◆ What needs to be done: Nothing in the entries may be dropped: restate them word for word.

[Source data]

──────

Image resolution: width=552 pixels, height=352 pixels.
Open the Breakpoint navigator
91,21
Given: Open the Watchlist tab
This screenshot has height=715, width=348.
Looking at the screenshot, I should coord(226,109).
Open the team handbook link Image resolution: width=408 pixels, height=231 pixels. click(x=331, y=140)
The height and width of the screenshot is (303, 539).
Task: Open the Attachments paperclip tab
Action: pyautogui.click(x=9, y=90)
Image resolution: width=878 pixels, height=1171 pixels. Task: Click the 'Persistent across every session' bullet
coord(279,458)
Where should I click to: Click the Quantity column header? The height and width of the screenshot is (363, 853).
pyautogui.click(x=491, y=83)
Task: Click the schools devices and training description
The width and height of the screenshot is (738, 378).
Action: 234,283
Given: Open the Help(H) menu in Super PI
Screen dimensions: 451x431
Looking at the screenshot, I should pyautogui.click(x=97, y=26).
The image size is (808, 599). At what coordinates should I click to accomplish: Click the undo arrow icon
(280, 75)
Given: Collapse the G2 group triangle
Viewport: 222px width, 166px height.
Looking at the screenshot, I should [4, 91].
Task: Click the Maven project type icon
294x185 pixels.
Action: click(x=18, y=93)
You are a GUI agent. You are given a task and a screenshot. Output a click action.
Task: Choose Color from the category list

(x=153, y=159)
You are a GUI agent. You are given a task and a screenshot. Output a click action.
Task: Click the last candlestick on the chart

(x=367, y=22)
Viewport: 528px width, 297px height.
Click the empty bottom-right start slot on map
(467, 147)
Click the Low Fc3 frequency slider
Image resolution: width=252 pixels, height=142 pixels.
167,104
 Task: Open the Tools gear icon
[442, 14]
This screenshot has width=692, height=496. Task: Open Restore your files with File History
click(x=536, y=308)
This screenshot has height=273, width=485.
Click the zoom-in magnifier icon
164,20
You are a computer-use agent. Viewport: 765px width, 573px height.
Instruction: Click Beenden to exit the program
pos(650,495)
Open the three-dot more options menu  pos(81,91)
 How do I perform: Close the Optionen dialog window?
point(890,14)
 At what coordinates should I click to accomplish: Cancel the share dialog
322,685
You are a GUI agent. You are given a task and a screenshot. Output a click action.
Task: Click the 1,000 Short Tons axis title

──────

◆ Answer to this problem:
Image resolution: width=552 pixels, height=352 pixels.
Open the Breakpoint navigator
91,21
Given: Open the Watchlist tab
This screenshot has height=715, width=348.
Looking at the screenshot, I should coord(226,109).
Open the team handbook link Image resolution: width=408 pixels, height=231 pixels. click(x=331, y=140)
The height and width of the screenshot is (303, 539).
Task: Open the Attachments paperclip tab
Action: pyautogui.click(x=9, y=90)
Image resolution: width=878 pixels, height=1171 pixels. Task: Click the 'Persistent across every session' bullet
coord(279,458)
Where should I click to: Click the Quantity column header? The height and width of the screenshot is (363, 853).
pyautogui.click(x=491, y=83)
Task: Click the schools devices and training description
The width and height of the screenshot is (738, 378).
Action: 234,283
Given: Open the Help(H) menu in Super PI
Screen dimensions: 451x431
Looking at the screenshot, I should pyautogui.click(x=97, y=26).
The image size is (808, 599). At what coordinates should I click to accomplish: Click the undo arrow icon
(280, 75)
Given: Collapse the G2 group triangle
Viewport: 222px width, 166px height.
Looking at the screenshot, I should [4, 91].
Task: Click the Maven project type icon
294x185 pixels.
Action: click(x=18, y=93)
You are a GUI agent. You are given a task and a screenshot. Output a click action.
Task: Choose Color from the category list

(x=153, y=159)
You are a GUI agent. You are given a task and a screenshot. Output a click action.
Task: Click the last candlestick on the chart

(x=367, y=22)
Viewport: 528px width, 297px height.
Click the empty bottom-right start slot on map
(467, 147)
Click the Low Fc3 frequency slider
Image resolution: width=252 pixels, height=142 pixels.
167,104
 Task: Open the Tools gear icon
[442, 14]
This screenshot has width=692, height=496. Task: Open Restore your files with File History
click(x=536, y=308)
This screenshot has height=273, width=485.
Click the zoom-in magnifier icon
164,20
You are a computer-use agent. Viewport: 765px width, 573px height.
Instruction: Click Beenden to exit the program
pos(650,495)
Open the three-dot more options menu  pos(81,91)
 How do I perform: Close the Optionen dialog window?
point(890,14)
 At what coordinates should I click to accomplish: Cancel the share dialog
322,685
You are a GUI agent. You are given a task and a screenshot. Output a click action.
Task: Click the 1,000 Short Tons axis title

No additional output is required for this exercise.